314. SIMÓN SIMÓN SIMÓN
JOSÉ MANUEL GONZÁLEZ MARTÍNEZ | SIMÓN SIMÓN

SIMÓN SIMÓN SIMÓN

En un lugar llamado Villanormal habitaba un niño muy redicho. Desde pequeño usaba unas palabras rarísimas para referirse a las cosas más simples:
—Ruego me acerque el cloruro sódico, estimada progenitora…
—Estimo conveniente que se obture de manera adecuada la lámina de vidrio que permite el paso de la brisa nocturna…
—Parece adecuado opinar que esta nueva receta desmerece las innegables cualidades culinarias del chef…
Y cosas por el estilo.
El chico en cuestión, sin embargo, tenía un nombre de lo más normal: Simón, aunque hubiera dado un brazo —o una extremidad superior como él diría— por llamarse Augusto Roberto Francisco Nicanor de Todos los Santos Torcuato Nicolás.

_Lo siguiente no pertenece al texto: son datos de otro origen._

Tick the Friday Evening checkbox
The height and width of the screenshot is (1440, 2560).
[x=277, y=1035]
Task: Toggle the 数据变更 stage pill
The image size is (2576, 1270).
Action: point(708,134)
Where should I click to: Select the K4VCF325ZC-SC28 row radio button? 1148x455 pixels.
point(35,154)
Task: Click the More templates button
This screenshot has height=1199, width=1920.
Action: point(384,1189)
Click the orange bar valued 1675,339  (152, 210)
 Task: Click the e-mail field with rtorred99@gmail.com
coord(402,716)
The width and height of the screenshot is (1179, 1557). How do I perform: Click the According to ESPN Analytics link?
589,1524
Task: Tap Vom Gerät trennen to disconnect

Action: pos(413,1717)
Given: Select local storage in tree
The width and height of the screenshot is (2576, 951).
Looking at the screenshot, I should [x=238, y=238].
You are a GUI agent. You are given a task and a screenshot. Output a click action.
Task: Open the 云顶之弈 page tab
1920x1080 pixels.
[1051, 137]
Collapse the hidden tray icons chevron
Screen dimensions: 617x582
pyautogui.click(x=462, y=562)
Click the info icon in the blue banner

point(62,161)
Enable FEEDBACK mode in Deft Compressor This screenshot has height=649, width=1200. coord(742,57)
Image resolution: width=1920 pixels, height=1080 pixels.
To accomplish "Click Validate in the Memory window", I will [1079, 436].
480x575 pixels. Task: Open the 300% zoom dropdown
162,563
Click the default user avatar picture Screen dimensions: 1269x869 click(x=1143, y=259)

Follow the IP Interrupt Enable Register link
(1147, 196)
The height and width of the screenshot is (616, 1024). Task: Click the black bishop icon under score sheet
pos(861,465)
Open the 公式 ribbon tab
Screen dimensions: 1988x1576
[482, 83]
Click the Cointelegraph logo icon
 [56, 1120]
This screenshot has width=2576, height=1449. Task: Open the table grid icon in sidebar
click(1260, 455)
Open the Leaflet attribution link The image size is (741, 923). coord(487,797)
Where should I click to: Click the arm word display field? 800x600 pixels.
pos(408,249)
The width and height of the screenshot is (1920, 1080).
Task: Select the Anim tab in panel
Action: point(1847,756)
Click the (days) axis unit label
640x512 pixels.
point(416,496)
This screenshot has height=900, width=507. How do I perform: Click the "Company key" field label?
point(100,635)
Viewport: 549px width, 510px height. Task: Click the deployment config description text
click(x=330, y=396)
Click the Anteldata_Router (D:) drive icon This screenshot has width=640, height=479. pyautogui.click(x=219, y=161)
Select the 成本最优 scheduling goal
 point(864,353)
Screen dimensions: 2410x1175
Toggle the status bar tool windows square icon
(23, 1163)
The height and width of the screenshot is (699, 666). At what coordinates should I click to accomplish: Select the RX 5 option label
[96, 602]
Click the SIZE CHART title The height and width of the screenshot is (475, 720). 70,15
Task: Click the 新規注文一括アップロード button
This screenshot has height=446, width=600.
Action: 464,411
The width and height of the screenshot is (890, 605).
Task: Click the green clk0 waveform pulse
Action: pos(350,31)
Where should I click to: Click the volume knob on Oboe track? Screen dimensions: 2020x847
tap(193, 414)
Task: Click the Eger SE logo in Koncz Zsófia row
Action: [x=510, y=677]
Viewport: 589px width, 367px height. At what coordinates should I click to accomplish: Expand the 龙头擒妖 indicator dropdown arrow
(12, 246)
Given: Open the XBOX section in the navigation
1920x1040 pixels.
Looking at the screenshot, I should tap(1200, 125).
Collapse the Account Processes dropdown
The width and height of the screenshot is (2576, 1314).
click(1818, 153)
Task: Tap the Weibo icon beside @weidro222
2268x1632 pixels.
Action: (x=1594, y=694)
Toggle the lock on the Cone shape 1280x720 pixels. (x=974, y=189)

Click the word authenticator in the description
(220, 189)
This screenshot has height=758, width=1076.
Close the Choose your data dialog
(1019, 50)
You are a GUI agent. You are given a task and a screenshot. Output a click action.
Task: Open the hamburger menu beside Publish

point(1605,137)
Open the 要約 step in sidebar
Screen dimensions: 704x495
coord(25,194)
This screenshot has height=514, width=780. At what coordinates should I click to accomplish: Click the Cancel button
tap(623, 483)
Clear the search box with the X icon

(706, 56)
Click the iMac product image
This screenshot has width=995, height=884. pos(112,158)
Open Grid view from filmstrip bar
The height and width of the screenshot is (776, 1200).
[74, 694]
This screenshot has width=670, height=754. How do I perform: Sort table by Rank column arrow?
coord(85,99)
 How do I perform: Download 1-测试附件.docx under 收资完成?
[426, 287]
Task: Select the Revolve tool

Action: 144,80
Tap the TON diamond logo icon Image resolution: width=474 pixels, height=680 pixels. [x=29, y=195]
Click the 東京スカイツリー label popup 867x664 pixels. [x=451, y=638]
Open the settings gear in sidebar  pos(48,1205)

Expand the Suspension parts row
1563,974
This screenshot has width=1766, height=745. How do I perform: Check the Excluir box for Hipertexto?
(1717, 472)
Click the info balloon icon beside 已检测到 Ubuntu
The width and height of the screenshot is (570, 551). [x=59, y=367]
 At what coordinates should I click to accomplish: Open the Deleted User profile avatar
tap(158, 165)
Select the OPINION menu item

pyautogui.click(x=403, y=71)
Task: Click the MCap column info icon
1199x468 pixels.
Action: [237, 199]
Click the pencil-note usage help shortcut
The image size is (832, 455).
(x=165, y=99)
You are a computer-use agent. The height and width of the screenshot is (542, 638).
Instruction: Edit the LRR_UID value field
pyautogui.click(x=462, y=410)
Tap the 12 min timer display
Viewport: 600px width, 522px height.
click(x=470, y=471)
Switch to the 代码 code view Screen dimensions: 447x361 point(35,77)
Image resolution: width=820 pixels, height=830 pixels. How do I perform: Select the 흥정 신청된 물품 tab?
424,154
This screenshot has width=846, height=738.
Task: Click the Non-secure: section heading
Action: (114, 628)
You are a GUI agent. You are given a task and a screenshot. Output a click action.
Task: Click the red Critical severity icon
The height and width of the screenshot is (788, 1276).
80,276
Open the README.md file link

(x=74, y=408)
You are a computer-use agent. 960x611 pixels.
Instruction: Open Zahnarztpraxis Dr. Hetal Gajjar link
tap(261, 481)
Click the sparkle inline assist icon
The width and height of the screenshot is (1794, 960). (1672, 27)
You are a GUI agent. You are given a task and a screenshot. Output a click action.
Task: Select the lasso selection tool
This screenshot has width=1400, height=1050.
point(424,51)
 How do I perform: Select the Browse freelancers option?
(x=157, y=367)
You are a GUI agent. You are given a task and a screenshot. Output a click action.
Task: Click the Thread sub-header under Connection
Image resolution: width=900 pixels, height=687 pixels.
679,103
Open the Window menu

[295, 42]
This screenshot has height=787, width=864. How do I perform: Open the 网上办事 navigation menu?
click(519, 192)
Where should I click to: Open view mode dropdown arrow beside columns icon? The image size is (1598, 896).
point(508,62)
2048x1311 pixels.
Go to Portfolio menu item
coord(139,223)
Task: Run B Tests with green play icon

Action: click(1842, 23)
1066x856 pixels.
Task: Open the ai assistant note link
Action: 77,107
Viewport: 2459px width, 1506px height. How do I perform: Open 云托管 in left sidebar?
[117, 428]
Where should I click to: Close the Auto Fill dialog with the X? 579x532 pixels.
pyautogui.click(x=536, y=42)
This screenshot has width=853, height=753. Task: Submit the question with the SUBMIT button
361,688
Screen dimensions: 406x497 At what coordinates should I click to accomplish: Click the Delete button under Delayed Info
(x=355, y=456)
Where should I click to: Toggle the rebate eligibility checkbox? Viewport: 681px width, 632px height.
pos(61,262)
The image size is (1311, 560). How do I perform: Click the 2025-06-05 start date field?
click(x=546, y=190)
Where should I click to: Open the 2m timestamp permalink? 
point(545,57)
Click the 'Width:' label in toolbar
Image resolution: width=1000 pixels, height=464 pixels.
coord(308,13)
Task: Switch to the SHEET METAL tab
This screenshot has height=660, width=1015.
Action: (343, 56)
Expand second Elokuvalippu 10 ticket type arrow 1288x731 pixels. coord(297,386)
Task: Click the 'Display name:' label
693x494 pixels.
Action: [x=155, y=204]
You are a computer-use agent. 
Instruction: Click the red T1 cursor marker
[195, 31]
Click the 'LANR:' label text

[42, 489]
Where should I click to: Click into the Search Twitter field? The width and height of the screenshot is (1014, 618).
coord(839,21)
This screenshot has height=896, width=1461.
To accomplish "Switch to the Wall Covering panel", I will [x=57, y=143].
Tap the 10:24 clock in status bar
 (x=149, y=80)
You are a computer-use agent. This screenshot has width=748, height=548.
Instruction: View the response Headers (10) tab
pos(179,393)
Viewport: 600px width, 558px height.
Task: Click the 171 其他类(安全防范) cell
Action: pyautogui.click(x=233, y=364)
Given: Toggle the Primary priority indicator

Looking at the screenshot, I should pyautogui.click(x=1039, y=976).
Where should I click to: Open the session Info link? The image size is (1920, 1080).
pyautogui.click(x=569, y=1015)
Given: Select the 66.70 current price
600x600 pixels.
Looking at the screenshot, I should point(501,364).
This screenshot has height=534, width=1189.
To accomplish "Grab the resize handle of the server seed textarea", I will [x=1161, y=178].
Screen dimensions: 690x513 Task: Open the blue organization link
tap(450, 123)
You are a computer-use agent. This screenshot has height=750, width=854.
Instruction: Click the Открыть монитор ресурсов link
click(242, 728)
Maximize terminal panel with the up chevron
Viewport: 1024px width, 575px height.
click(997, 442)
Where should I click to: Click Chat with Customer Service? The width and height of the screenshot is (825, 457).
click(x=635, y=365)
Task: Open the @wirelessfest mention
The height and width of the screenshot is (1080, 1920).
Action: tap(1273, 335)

Pero sus padres decidieron llamarlo Simón sin importarles que combinado con los apellidos, Simón —por el padre— y Simón —por la madre—, formara un conjunto de lo más repetitivo.
—Su hijo les va a odiar toda la vida —dijo el oficial del registro civil al conocer el nombre elegido—. ¿No será mucho Simón?
El padre de Simón, que se llamaba Romualdo, no hizo caso al funcionario y se mantuvo en sus trece: Simón Simón Simón, insistió.
Aunque pueda parecer lo contrario, a Simón su nombre no era lo que más le molestaba. Odiaba más lo que él llamaba: “su enigmática protuberancia nasal”. Un narigón de tres pares de narices de tamaño directamente proporcional a las letras de su nombre elevadas al cubo.
Sus compañeros de clase se reían de su aspecto casi tanto como por sus palabras y cuando Simón les increpaba diciendo: «Mentecatos, malandrines, chapuceros, melindres, soplaliendres, alambiques, tuerceversos, truhanes, mediopensantes, achicaterrones, mantecosos, soplaventiscas, avientainviernos, sustentamentiras…» y otras lindezas que no entendían, seguían riendo a mandíbula batiente hasta que Simón paraba de lanzarles esdrújulas y se retiraba a un rincón para que no lo viesen llorar.
Viendo los problemas de su hijo, la madre de Simón pensó que todo el problema podía venir del nombre y propuso:
—Si quieres, Simón, podemos ir al juzgado y te cambias de nombre.
—¿Y además, no puedo reducirme, por vía quirúrgica, la probóscide?
—¿La qué…?
—La napia, trompa, apéndice nasal, o cómo la quieras denominar amantísima madre.
—Pero ¿qué dices? Simoncito, si tienes una nariz preciosa, la misma que tu padre, igual que la de tu abuelo, idéntica que la de tu tío Pancracio.
—Pues yo la estimo excesiva para la geometría de mi rostro…
Tanto insistió Simón en su capricho que convenció a sus padres en la rinoplastia —esto empieza a resultar patológico—. Y, una vez fuera del hospital, completaron la transformación con un nuevo nombre más acorde con su actual aspecto: Narciso.
El ahora Narciso, se pasaba el día mirándose al espejo. Suspirando al verse reflejado en los charcos, lanzando besos al aire al reconocerse en los selfies que sin parar se hacía. En cuanto al lenguaje ahora decía:
—La saaaal, vieja.
—¡Esa ventaaaana!
—¿Qué mierda de sopa es esta?
Y cosas por el estilo.
Luego dicen que un nombre no imprime carácter.